[TEXTE]
Effets pervers et limites
Les primes territoriales à l’investissement sont des incitations financières accordées aux entreprises pour encourager l’investissement dans des zones spécifiques. Dans de nombreux pays, elles ont été utilisées comme un levier important pour attirer les investisseurs et stimuler la croissance économique dans des zones moins développées ou en difficulté. Elles sont également un moyen de réduire les disparités économiques et sociales entre les différentes régions d’un même pays. En outre, elles peuvent aider à améliorer la compétitivité des entreprises en réduisant les coûts d’investissement. Le Maroc, en instaurant des primes territoriales à l’investissement, dans 60 de ses provinces et préfectures, cherche à améliorer l’attractivité de ces zones et à encourager l’investissement privé. Mais face à tant d’attentes, l’on est en droit de se demander si elles peuvent réellement améliorer leur attractivité et réduire les disparités territoriales de manière durable dans les régions les plus défavorisées ? Il faut dire que les attentes placées en une telle stratégie économique sont grandes. Les primes territoriales peuvent être un outil efficace pour stimuler le développement économique régional, mais elles présentent un certain nombre de limites. D’où l’intérêt pour les gouvernements de concevoir des primes bien ciblées, durables et efficaces pour éviter les effets négatifs sur les budgets publics et l’économie régionale. En effet, il existe des limites à leur efficacité. Sous d’autres cieux, l’on a également vu leurs effets pervers. Voici quelques-unes des principales limites des primes territoriales que nous avons pu relever.
Une stratégie qui peut, in fine, s’avérer coûteuse
Les primes territoriales sont souvent financées par les budgets publics, ce qui peut être coûteux pour les gouvernements. En outre, si les primes territoriales sont mal conçues, elles peuvent être utilisées de manière inefficace et ne pas atteindre leur objectif initial ou encore conduire à une utilisation inefficace des ressources publiques, car les gouvernements peuvent être incités à dépenser des sommes importantes pour attirer des entreprises, plutôt que d’investir dans des projets de développement économique plus durables et plus largement bénéfiques pour la population. «Pour moi, au niveau de l’attractivité économique, il faut distinguer entre les facteurs modernes et classiques mais surtout de distinguer les facteurs d’attractivité et ceux de territorialisation. Les investisseurs sont attirés par les avantages compétitifs qu’offre un territoire, mais pour que leur implantation soit pérenne, il est également important que le territoire dispose d’une organisation cohérente et d’un environnement propice à leur développement, de politiques publiques sectorielles multiples, menées à différents niveaux… Bref, des «conditions-cadres» offertes aux entreprises», explique Hicham Echattabi.
[/TEXTE]
[DONNÉES FOURNIES]
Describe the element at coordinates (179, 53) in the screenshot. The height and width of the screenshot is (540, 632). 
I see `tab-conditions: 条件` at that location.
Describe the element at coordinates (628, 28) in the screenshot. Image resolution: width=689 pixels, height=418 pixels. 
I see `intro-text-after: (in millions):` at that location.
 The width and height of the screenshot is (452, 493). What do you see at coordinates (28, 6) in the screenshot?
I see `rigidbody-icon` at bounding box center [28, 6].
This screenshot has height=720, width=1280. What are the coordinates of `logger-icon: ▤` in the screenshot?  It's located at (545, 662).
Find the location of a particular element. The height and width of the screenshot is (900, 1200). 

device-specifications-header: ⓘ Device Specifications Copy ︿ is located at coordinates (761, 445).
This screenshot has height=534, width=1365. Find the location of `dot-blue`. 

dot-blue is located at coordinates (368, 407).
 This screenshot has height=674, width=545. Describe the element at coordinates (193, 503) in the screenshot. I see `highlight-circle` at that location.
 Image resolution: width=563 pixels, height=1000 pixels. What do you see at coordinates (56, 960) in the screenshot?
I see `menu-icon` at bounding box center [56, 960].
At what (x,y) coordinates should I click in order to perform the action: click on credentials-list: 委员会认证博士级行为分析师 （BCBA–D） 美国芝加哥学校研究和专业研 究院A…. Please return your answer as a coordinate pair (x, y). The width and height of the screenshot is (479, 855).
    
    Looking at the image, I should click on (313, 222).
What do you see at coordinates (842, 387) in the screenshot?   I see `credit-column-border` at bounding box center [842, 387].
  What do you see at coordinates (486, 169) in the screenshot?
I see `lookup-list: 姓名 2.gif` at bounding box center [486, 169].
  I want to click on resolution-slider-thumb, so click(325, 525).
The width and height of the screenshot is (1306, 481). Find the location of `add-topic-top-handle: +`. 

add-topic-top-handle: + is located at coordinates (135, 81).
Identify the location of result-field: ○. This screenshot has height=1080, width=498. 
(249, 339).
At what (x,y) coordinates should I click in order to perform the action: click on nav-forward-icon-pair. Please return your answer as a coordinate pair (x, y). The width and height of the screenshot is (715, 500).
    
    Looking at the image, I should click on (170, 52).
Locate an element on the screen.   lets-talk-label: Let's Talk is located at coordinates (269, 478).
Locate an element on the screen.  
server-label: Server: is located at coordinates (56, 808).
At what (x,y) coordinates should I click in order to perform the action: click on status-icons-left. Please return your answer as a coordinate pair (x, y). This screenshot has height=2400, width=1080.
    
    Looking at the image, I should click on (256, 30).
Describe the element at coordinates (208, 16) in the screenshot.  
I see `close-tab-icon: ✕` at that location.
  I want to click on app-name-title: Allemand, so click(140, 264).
[/DONNÉES FOURNIES]
» CONSIGNES DE L'EXERCICE:
A - Selon le texte sur les primes territoriales, pourquoi des primes mal conçues peuvent-elles entraîner une utilisation inefficace des ressources publiques ? Répondez en une à trois phrases.
B - Poursuivez, s'il vous plaît, le texte sur les primes territoriales à l'investissement à partir de sa dernière phrase.
Les lignes forment un matériau distinct du texte.

» RÉSULTATS DANS L'ORDRE:
A - Des primes mal conçues peuvent entraîner une utilisation inefficace des ressources publiques parce que les gouvernements peuvent être incités à dépenser des sommes importantes pour attirer des entreprises. Ces dépenses se font alors au détriment de projets de développement économique plus durables et plus largement bénéfiques pour la population.

B -
Une stratégie qui peut s’avérer inefficace
Les primes territoriales peuvent ne pas être suffisamment incitatives pour encourager les entreprises à s’installer ou à investir dans les régions les moins développées. En effet, les entreprises peuvent être attirées par d’autres facteurs, tels que les coûts de production et l’accès aux marchés, plutôt que par les primes territoriales.
Pas assez ciblées
Les primes territoriales peuvent être versées à toutes les entreprises d’une région, même si elles ne sont pas nécessaires pour encourager le développement économique dans cette région. Cela peut entraîner un gaspillage des ressources et une dilution de leur effet sur les territoires.
Une stratégie souvent temporaire
Les primes territoriales sont souvent temporaires et ne durent que quelques années. Les entreprises peuvent s’installer dans une région pour bénéficier de ces primes; Mais une fois qu’elles expirent, les entreprises peuvent décider de quitter la région; ce qui annule les avantages économiques initiaux. De plus, les primes territoriales peuvent inciter les entreprises à se déplacer d’une région à l’autre pour obtenir des avantages financiers, plutôt que d’investir dans leur croissance à long terme. Cela peut créer une instabilité économique à long terme dans les régions, ainsi qu’une compétition malsaine entre les régions pour attirer les entreprises. Un exemple de cet effet pervers est celui du Mexique, où les primes territoriales ont été utilisées pour encourager les entreprises à s’installer dans des zones économiquement défavorisées. Cependant, cela a entraîné des mouvements d’entreprises d’une région à l’autre à la recherche de primes plus importantes, plutôt que d’investir dans des projets de développement à long terme.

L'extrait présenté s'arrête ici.